Sportlehrer nehmen aus Schülersicht eine besondere Stellung innerhalb der Begabungsfächer ein. Sie sind die Alphafrauchen und -männchen unter den Lehrern. Sie müssen nicht den Pinsel oder den Geigenbogen schwingen, denn sie können rennen. Schulsport stellt die coolen, weil sportlichen Schüler auf ein Podest. Der Sportlehrer baut ihnen dieses. Denn er hat eine Macht, die nicht unterschätzt werden darf. Mit der einfachen Ansage, ob das Reck oder die Tore aufgebaut werden sollen, kann er die Stimmung ganzer Klassen beeinflussen.

 

„Wenn einer an die Pädagogische Hochschule kommt und nur Fußball spielen kann, wird er vielleicht mit Hängen und Würgen die Schwimm- und Turnprüfung schaffen, später im Unterricht aber überwiegend Fußball spielen lassen“, beschwerte sich Heinz Janalik – Präsident des Nordbadischen Sportbunds – im Interview mit den Stuttgarter Nachrichten über schlechte Sportlehrer. Einen solchen Lehrer durfte auch ich in meiner Zeit am Gymnasium erleben. Statt sich die Hände selbst mit Magnesia schmutzig zu machen, ließ er seine Starschüler vorturnen.

 

Mit Völkerball gegen schlechte Mathetests

 

Viele meiner Mitschüler hatten ein gutes, fast schon kumpelhaftes Verhältnis zu unserem Sportlehrer. Mit dem Fuß-, Hand- oder Basketball gab es gemeinsame Interessen, die gemeinsam ausgeführt werden konnten. Wenn der Mathematiktest herunterzog, holte der Sportlehrer mit einer Runde Völkerball alle wieder ab. Ungünstig war er es nur dann, wenn der Lehrer nicht nur Sport, sondern auch ein weiteres Fach unterrichtete. Ich selbst hatte diesen Fall mit Herrn S., dem wir erst einen Korbleger und anschließend unsere Deutschkenntnisse präsentieren mussten.

 

Herrn S. reichte die Fünfminutenpause nie für einen Kleiderwechsel.
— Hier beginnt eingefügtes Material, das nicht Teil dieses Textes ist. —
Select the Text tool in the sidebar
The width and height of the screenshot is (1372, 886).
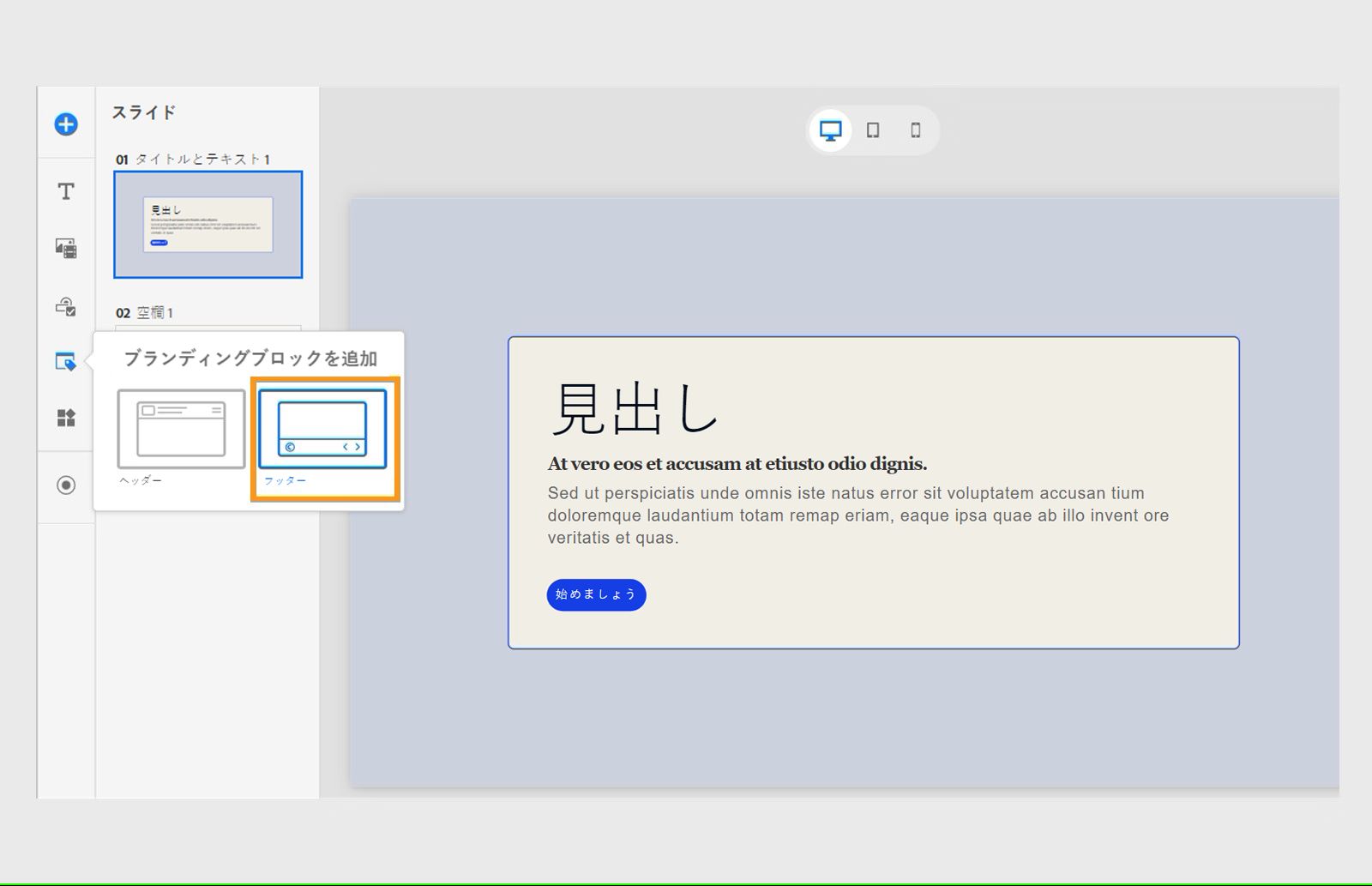click(64, 192)
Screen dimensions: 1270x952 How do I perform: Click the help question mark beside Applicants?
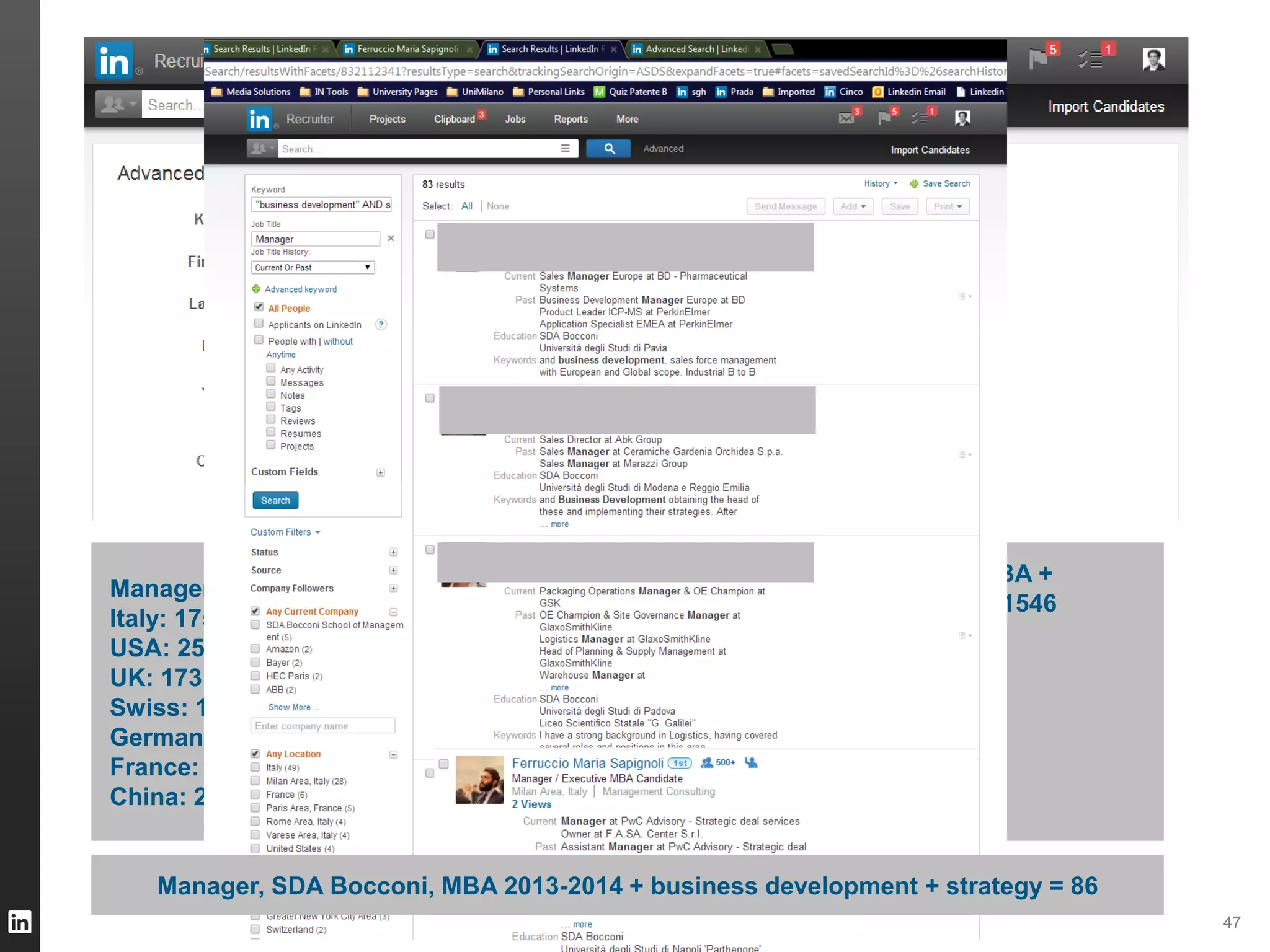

So stand er mit grünblauem Trainingsanzug vor meiner Klasse und fragte: „Was wollte uns Gottfried Keller mit ‚Kleider machen Leute‘ sagen?“ Wir – die wir uns nach dem Sportunterricht mit einer ordentlichen Deodusche erfrischten – hatten kein Verständnis für die Kleiderwahl unseres Deutsch- beziehungsweise Sportlehrers. „Wer eine Jogginghose trägt, hat die Kontrolle über sein Leben verloren“, zitierten wir Karl Lagerfeld und freuten uns über die sportlichen Pädagogen, die einen ganz speziellen Platz in den Herzen der Schüler einnehmen.